The problem here is that in many applications you have no way of
knowing when a session is done. If I decided not to submit this
email, my session would hang around using resources while a million or
more people are also maintaining sessions. If a session requires 1K
of resources to maintain, then we are talking about 1 GB worth of
memory for maintaining sessions on a few hundred connections. IMHO,
the 1Gb worth of memory is far better used for data buffers than
holding session information.

It is far more efficient for large scale apps to limit the "session"
to the transaction. The security look-aside would use cached data
when it was available, and perform physical I/O as required.

>
> Note also. Another reason for middle tiers is to offload
> various resources to distributed servers. It could be possible
> to create (trusted) cooperating servers that allow some of the
> caching to take place at the middle tiers while still retaining
> the central definition of rights etc. In such situations a
> client need never know whether it is talking to a middle tier
> server or not.

As soon as you have a "trusted" connection, you have a security hole.
Your worst enemy is not outside hackers, but (ironically) disgruntled
computer security administrators. Security = trust no one without
proper credentials. LDAP is all about addressing set of issues.

>
> Such a solution could also be of benefit to installations that
> do not use n-tier. For example I have an application that does
> make use of multiple database connections (sessions). If
> sessions become less expensive - by operating over the same
> connection to a server - then that application would benefit.

Establishing connections is expensive. Using existing connections is
cheap. Programming a 1 connection -> 1 thread model is easy,
especially when the security questions are properly delegated to a
peripheral API. Programming a 1 conenction -> multi-thread model is
more complex (reliability and maintenance problem)

Maintaining session information in the database presumes that users
stay connected, and that it is worthwhile to keep the information
about a logged in user in memory when they may not be doing any work.
Limiting session information to machine, user, and role, with the
security questions delegated outside of the core of the DBMS means
that no session level information _needs_ to be kept under any
circumstance.

The security look-asides will use whatever is cached first, followed
by whatever it needs to get through I/O. If the mechanism is actually
implemented on top of the Firebird database, its caching and
performance will be the same as you would expect for other internal
operations in the database.

By not maintaining session level information in the database, we gain
the ability to serve those 1,000,000 concurrent users without
increasing our resource requirements appreciably.
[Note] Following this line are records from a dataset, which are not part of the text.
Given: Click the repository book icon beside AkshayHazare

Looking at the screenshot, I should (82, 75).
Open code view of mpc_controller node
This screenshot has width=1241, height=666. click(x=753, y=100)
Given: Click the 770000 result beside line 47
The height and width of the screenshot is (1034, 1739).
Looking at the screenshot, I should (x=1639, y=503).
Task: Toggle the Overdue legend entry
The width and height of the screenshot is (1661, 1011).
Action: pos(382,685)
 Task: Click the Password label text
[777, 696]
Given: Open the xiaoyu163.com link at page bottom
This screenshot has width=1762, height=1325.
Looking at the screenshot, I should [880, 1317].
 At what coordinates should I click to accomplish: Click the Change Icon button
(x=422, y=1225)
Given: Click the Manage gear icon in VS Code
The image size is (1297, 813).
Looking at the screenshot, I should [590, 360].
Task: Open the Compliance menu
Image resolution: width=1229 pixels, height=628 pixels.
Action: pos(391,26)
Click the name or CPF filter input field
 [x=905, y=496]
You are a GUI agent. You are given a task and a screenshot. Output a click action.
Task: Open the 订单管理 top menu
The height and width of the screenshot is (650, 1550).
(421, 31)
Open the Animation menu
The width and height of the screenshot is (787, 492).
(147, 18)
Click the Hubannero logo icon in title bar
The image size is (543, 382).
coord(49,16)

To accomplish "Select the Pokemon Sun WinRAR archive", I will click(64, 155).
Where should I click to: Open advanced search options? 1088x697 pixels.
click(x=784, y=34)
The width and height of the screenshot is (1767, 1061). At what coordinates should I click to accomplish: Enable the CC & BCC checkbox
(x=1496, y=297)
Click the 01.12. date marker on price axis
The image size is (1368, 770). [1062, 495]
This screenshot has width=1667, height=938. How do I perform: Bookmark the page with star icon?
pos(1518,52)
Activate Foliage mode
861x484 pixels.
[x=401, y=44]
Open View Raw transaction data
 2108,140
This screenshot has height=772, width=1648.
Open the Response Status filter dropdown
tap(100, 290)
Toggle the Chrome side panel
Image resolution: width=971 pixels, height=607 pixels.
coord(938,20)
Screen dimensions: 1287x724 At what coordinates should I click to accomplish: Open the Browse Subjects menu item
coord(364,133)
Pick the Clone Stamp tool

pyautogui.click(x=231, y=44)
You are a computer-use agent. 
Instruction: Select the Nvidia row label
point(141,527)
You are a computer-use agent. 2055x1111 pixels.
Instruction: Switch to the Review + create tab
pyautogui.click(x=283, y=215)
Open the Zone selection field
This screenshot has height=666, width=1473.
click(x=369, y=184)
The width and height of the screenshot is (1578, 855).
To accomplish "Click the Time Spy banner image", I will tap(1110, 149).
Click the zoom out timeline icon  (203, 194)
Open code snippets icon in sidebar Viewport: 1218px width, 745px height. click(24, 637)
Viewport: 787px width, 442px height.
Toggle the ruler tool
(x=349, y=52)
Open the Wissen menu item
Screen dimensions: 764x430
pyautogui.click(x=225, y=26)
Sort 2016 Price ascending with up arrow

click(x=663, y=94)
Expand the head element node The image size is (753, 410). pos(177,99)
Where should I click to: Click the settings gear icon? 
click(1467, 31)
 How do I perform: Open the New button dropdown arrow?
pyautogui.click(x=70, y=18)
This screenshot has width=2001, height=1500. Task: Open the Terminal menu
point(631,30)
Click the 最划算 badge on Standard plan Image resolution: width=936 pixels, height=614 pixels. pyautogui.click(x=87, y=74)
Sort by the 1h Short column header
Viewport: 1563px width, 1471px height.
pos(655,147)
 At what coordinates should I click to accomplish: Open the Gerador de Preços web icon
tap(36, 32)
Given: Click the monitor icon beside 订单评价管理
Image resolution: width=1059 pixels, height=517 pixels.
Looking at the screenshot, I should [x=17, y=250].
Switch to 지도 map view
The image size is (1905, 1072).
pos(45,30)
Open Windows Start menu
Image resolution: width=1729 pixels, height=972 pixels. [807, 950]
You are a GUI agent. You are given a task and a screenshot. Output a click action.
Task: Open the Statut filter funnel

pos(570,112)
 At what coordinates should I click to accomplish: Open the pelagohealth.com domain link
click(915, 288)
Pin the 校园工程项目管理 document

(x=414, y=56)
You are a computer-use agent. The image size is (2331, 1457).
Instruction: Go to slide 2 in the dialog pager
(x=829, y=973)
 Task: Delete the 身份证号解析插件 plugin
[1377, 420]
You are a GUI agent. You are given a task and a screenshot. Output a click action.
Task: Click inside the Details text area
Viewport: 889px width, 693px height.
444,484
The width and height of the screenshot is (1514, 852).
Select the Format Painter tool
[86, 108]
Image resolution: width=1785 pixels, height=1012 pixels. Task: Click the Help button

We might be slow
with that kind of workload, but we will not run out of resources.

>
> Note that establishing a "session" could/would carry information
> about the end user machine (address details etc) so that the
> servers can report, and perhaps perform validation etc, against
> such details. This ability would be lost if n-tier becomes a
> simple pool of connections.

The wire protocol must allow for proxying and identification of the
originator of the requests. But I don't think that the session needs
to be (or should be) maintained at the RDBMS level beyond the duration
of individual transactions.

N-tier proxies can help to expand the connection pools and distribute
workloads. They are a benefit to the scaling of applications, but
they do not substitute for a well-defined and robust security model.